他們完全聽從鳴人的安排,完全不做任何指手畫腳。
鳴人微微一笑:“可能在春水大叔眼里,我已經不是個小孩子了吧。”
“確實已經長大成人。”總隊長微笑點頭,“和流刃若火交手的感覺如何?”
“是一把很強大的刀。”鳴人輕聲,給出評價。
他停頓下來。
“不過可惜,那只是一把刀。”
“如果有機會,能和總隊長交手一次就好了。”
九喇嘛從鳴人身體里鉆出來,愁眉苦臉:“要和這個老頭子打一架?”
它伸出爪子,拍著金發下的腦袋。
“鳴人,你難道是被更木那家伙傳染了?”
“這么想不開。”
“一把流刃若火就有夠難對付的了。”
鳴人沒說話,只是勾起嘴角,微微一笑。
總隊長也沒說話。
現世,空座町。
山丘深處。
從總隊長的腦子里拿到自己想要的那個秘密后,村正又借用黑腔來到此處。
他神色興奮。
然而.
在封印前的一道身影,讓他臉上全部的神情頓時僵硬起來。
并非死神打扮,普通和服,只是一張和朽木白哉極其相似的臉,以及佩戴在頭上銀色的“牽星箝”將他的身份完全顯示出來。

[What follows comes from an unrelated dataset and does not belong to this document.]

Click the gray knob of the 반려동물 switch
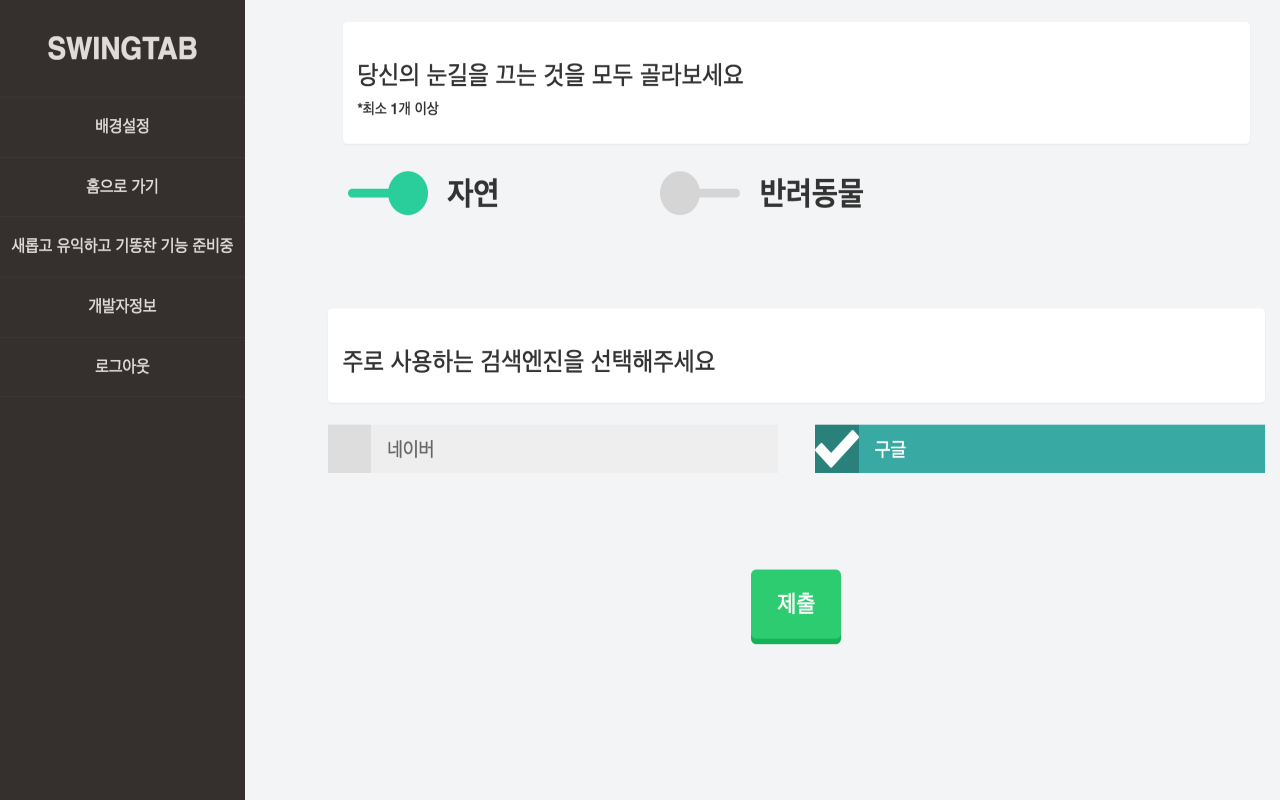Image resolution: width=1280 pixels, height=800 pixels. [x=682, y=193]
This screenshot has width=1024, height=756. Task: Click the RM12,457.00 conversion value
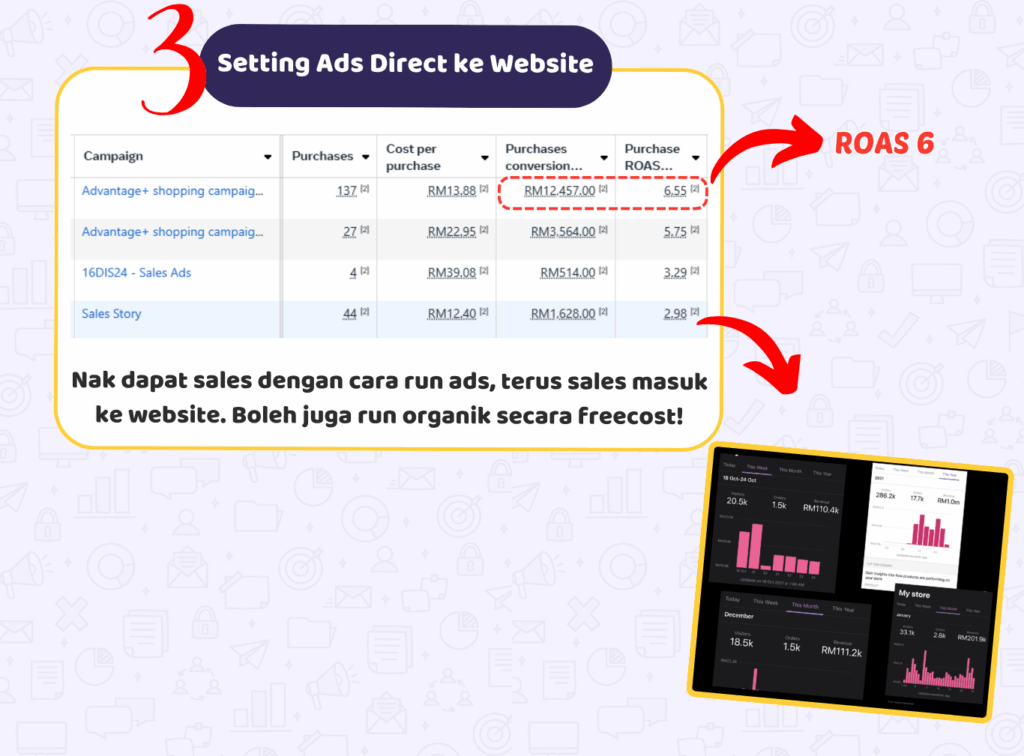[559, 191]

“朽木蒼純。”村正喊出一個名字,冷笑著,毫不客氣嘲諷:“我還以為你死了。”
“和死過一次沒什么區別。”朽木蒼純微笑,語氣溫和。
村正握住刀:“你為什么會出現在這?”
“來阻止你。”朽木蒼純輕聲,“放棄吧,他不該再.”
“不該再什么?”村正打斷他的話,毫不客氣反問,“朽木蒼純,你覺得你有那個本事來阻止我嗎?”
“病秧子”
朽木蒼純話語一頓:“不管可不可以,這是朽木家應當承擔起的。”
“也是我該承擔的。”
“畢竟——”
他把手舉起,拔刀出鞘。
“死神的把戲對我無效。”村正舉起手,就要發動自己的能力。
可在此時。
朽木蒼純另一只手舉起,覆蓋住自己的臉:“你和響河,已經和這個世界脫軌太久。”
“世界并非一塵不變。”
“總有比我們還要天才的家伙突然出現,然后把整個世界攪得天翻地覆。”
村正瞇起眼:“你是說”
“漩渦鳴人那個家伙”
朽木蒼純沒有理會他,從他指尖之下,乳白色的物質蠕動涌出:“自從在得到以后,我還從未使用過這份力量。”
“這很不體面,但我別無選擇。”
村正瞳仁擴張:“這是.”
“虛!”
假面蔓延,頃刻之間就將朽木蒼純的腦袋覆蓋,腳下扭動,瞬步而出,揮刀斬去。
村正迎擊。
哐當聲響,火星迸濺。
他的臉頰不禁扭曲。
朽木蒼純變強了。
這個家伙雖有足以比肩響河的天賦,可身體太過虛弱,天賦又沒強到浮竹十四郎那種程度,能夠違背身體限制地變強。
在響河進入朽木家的時候,他就已經是副隊長。
可直到響河被封印起來時,他也依舊是副隊長。
否則當初
朽木銀嶺那個家伙,也就不用費盡心思,給自己挑選出那么優秀的一位女婿。
可現在,他的實力,不受身體限制。
具備“隊長級”的能力。
因為這種“虛化”的力量嗎?
而且朽木蒼純的自信,并非無的放矢,村正的能力只能影響到“死神”,而“虛”的能力無法干涉。
最為關鍵的是。
村正身上本就有傷,九喇嘛給他留下的。
在“肉雫唼”體內治療,也只是將那些會過于影響到行動的傷口愈合,并沒有完全治愈,那點時間還不足夠。
朽木蒼純在虛化之后,他的性格和戰斗方式也受到影響,不像以前那么溫文爾雅,而是摻雜了一絲暴力瘋狂。
他們一人一刀戰斗。
交手幾十回合之后,一扇門戶在天空之上打開。
三個人從中走了出來。
村正第一時間就注意到這三股靈壓。
他臉色一擰。
這么快?
就連流刃若火也沒有拖住他們太久的時間。
也怪這個該死的
朽木蒼純!
他剛想到這名對手,他就開口說話,聲音也不似之前的溫柔,變得有些粗礪、沙啞:“現在你還有分心的念頭?”
村正回頭。
朽木蒼純那張假面的牙關上,粉色虛閃凝聚,劈頭蓋臉的朝著自己砸來。
距離又近,村正剛又分神,躲閃不及。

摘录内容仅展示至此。